REQUIRED ACTION: If a line in the data below contains the word "computer", copy it out.
::::::::
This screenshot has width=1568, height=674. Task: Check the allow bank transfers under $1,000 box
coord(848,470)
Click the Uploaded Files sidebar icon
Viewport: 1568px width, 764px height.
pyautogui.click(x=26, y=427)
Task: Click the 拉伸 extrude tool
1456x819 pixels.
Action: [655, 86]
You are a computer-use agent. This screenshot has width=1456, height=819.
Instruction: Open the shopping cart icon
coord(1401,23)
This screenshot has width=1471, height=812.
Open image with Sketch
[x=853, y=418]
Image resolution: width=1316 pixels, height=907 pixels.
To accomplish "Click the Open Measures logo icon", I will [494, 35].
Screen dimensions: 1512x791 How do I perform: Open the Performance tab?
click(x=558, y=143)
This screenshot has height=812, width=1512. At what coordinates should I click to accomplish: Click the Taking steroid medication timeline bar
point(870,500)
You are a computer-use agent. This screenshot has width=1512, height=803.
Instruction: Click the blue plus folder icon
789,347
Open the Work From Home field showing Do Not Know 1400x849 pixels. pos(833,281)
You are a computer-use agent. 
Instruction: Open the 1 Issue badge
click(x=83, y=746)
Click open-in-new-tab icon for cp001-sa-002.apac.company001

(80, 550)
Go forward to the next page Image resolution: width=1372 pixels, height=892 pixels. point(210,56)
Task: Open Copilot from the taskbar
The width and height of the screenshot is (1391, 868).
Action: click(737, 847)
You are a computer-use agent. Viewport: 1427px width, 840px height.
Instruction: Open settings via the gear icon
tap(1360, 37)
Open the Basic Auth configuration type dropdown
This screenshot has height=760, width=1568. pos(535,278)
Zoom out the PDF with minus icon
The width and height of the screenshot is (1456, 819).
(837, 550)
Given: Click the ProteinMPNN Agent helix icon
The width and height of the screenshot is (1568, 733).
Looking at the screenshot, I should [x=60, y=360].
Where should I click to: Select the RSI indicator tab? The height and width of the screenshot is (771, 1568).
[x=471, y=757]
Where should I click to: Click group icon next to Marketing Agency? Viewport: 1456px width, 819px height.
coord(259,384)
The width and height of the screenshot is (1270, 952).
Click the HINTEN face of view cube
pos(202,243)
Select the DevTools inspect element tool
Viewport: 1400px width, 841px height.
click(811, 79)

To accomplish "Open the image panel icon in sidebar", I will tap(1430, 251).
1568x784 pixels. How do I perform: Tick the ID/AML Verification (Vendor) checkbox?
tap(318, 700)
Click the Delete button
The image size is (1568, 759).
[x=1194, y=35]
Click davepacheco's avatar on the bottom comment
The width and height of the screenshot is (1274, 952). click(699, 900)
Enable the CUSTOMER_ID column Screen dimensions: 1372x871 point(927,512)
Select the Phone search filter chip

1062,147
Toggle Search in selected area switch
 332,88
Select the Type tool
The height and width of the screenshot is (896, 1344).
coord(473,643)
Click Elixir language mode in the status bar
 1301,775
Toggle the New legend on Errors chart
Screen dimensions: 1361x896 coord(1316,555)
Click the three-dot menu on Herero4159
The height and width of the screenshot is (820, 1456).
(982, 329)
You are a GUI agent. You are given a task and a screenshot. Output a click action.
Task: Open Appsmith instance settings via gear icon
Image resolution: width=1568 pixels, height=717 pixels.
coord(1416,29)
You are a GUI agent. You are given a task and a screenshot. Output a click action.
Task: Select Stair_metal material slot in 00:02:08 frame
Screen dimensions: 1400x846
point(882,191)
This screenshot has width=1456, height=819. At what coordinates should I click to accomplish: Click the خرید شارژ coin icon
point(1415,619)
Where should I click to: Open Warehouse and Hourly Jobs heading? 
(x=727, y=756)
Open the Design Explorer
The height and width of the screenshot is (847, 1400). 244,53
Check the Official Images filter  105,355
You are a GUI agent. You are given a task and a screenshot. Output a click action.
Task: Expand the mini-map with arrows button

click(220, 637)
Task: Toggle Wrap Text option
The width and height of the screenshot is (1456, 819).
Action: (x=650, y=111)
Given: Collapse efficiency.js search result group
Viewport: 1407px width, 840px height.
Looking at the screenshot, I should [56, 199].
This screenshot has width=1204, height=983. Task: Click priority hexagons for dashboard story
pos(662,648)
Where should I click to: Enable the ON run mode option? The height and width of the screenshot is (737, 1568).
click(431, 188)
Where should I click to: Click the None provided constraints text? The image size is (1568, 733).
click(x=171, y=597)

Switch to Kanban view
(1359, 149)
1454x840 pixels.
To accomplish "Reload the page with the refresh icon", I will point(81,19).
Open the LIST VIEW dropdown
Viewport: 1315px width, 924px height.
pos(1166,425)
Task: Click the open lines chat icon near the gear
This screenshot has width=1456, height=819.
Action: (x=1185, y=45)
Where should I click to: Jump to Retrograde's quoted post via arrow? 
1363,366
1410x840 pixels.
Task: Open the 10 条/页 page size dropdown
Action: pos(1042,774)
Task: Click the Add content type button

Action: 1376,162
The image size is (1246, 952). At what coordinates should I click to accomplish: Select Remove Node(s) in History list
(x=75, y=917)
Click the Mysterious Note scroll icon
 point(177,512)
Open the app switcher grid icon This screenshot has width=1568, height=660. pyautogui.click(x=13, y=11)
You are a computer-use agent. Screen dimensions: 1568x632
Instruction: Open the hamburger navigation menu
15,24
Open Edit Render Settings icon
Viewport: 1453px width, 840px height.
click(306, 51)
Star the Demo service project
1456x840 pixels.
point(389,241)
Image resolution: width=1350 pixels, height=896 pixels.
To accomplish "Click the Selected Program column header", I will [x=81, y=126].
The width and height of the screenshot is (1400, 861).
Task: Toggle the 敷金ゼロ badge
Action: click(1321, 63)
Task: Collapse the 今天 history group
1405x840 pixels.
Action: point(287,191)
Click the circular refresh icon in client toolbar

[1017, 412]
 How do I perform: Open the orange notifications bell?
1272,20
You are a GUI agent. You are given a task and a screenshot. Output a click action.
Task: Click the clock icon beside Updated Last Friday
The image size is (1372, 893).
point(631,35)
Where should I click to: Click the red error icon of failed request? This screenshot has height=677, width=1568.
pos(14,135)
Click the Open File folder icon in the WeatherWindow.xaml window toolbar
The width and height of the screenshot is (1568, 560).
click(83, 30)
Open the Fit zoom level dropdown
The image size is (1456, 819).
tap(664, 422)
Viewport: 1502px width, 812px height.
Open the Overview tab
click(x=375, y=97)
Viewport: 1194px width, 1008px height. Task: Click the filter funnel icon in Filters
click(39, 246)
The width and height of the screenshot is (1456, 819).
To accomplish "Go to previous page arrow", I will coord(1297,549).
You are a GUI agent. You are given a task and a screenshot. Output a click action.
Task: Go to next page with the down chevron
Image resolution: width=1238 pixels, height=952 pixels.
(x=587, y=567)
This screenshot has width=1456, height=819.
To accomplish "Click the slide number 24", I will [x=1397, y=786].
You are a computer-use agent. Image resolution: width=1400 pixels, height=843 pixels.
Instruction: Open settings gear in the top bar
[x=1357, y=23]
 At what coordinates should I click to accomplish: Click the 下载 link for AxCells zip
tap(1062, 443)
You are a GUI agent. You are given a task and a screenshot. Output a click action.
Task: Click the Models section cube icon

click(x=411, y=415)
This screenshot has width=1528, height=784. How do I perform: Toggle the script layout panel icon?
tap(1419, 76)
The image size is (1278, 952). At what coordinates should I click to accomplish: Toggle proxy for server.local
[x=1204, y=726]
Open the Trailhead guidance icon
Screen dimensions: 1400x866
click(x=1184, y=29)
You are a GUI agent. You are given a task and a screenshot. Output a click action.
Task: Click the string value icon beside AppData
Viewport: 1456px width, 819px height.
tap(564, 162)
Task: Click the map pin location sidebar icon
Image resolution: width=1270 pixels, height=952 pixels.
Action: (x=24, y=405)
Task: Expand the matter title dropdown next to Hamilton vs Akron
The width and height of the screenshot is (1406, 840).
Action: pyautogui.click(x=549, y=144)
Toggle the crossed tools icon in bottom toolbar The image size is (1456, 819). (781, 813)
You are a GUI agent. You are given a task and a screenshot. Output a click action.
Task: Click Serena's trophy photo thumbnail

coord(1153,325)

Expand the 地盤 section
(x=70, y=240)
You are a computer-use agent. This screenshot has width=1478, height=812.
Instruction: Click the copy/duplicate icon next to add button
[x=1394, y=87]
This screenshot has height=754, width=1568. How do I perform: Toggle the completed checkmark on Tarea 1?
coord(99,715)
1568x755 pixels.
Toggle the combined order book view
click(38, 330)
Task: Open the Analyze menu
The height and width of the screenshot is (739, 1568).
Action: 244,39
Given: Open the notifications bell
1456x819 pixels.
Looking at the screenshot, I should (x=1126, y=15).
::::::::
ANSWER SECTION:
You are a computer-use agent. This screenshot has width=1456, height=819.
You are a computer-use agent. This screenshot has width=1512, height=803.
You are a computer-use agent. 
You are a computer-use agent. Viewport: 1427px width, 840px height.
You are a computer-use agent. Screen dimensions: 1568x632
You are a computer-use agent. Image resolution: width=1400 pixels, height=843 pixels.
You are a computer-use agent. This screenshot has width=1478, height=812.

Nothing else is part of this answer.